Newswise — Researchers at the University of Chicago have developed the first truly accurate mouse model of celiac disease. The animals have the same genetic and immune system characteristics as humans who develop celiac after eating gluten. This provides a vital research tool for developing and testing new treatments for the disease.
“Based on our understanding of the human disease, we were able to retro-engineer a mouse model of celiac disease,” said Bana Jabri, MD, PhD, Director of Research at the University of Chicago Medicine Celiac Disease Center and senior author of the new study, published this week in Nature. “It’s the first model where the mouse develops damage to the small intestine just by eating gluten, which can later reverse itself on a gluten-free diet.”
Celiac disease is an autoimmune disorder that affects an estimated 1% of people worldwide. It causes gastrointestinal symptoms and damage to the lining of the small intestine when someone eats gluten, a protein found in grains such as wheat, barley and rye.
There is no cure, and the only effective treatment is a gluten-free diet, which can be difficult to maintain. Even the most careful celiac patients can accidentally ingest gluten through unknown ingredients in processed food or cross-contamination from foods containing gluten that are prepared nearby or with the same cooking equipment.
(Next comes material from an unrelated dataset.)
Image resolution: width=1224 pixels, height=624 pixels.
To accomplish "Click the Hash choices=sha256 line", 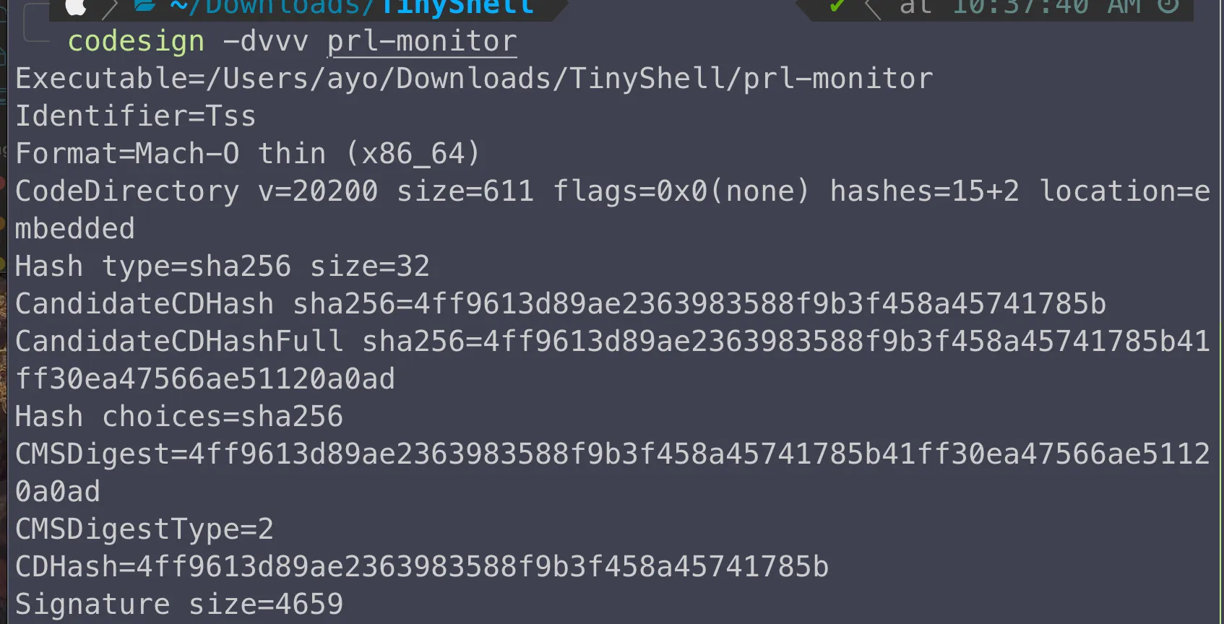I will click(179, 417).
Even while maintaining a strict gluten-free diet, 40% of celiac disease patients still show signs of inflammation and villous atrophy, or damage to the villi, the small, finger-like protrusions in the small intestine that help absorb nutrients. Therefore, treatments that can reverse or prevent the disease are greatly needed to improve quality of life for people with celiac.
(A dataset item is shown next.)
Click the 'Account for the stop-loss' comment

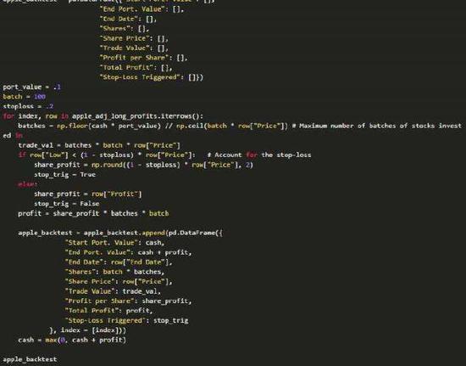pos(259,155)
A complex interplay of contributing factors
Scientists do not know the exact cause of celiac disease, but researchers have identified several genetic, immune system, and environmental components that work together to trigger the disease. People with celiac have one of two genetic variants, HLA-DQ2 and HLA-DQ8, that are part of a group of genes that help the immune system recognize foreign antigens and mount an immune response. However, possessing one these variants is not sufficient to develop the disease alone.
Based on studies in celiac disease patients, Jabri and her colleagues have proposed that signs of tissue distress associated with high levels of an inflammatory protein called IL-15 in the lining of the small intestine were required to cause villous atrophy, the hallmark of the disease.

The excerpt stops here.